Exercise. All that is needed is the line containing "Click the Navigate Backward toolbar icon" together with each line after it, transcribed exactly to the end of the records.
★ ★ ★ ★ ★
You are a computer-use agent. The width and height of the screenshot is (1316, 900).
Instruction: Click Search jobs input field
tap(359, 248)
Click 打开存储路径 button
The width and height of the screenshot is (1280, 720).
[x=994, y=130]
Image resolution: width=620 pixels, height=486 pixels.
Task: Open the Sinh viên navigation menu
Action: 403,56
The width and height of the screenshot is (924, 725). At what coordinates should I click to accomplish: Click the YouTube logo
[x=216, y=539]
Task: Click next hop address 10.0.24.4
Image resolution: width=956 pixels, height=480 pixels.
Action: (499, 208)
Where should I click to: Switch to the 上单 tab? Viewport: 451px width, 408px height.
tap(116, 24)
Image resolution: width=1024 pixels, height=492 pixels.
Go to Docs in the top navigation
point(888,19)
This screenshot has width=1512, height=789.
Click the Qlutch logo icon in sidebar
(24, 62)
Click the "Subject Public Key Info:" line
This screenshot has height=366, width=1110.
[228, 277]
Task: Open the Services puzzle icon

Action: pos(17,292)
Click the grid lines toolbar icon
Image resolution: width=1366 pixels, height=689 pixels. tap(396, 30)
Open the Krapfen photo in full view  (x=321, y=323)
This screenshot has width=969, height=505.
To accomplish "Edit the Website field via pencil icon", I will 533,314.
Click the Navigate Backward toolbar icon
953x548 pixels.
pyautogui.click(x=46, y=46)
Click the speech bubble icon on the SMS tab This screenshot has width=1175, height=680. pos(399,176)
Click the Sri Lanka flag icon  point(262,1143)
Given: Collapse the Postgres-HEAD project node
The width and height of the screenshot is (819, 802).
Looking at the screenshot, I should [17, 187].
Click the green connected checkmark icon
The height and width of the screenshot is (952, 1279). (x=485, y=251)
★ ★ ★ ★ ★
Task output.
Click the Navigate Backward toolbar icon
953x548 pixels.
pyautogui.click(x=46, y=46)
Click the speech bubble icon on the SMS tab This screenshot has width=1175, height=680. pos(399,176)
Click the Sri Lanka flag icon  point(262,1143)
Given: Collapse the Postgres-HEAD project node
The width and height of the screenshot is (819, 802).
Looking at the screenshot, I should [17, 187].
Click the green connected checkmark icon
The height and width of the screenshot is (952, 1279). (x=485, y=251)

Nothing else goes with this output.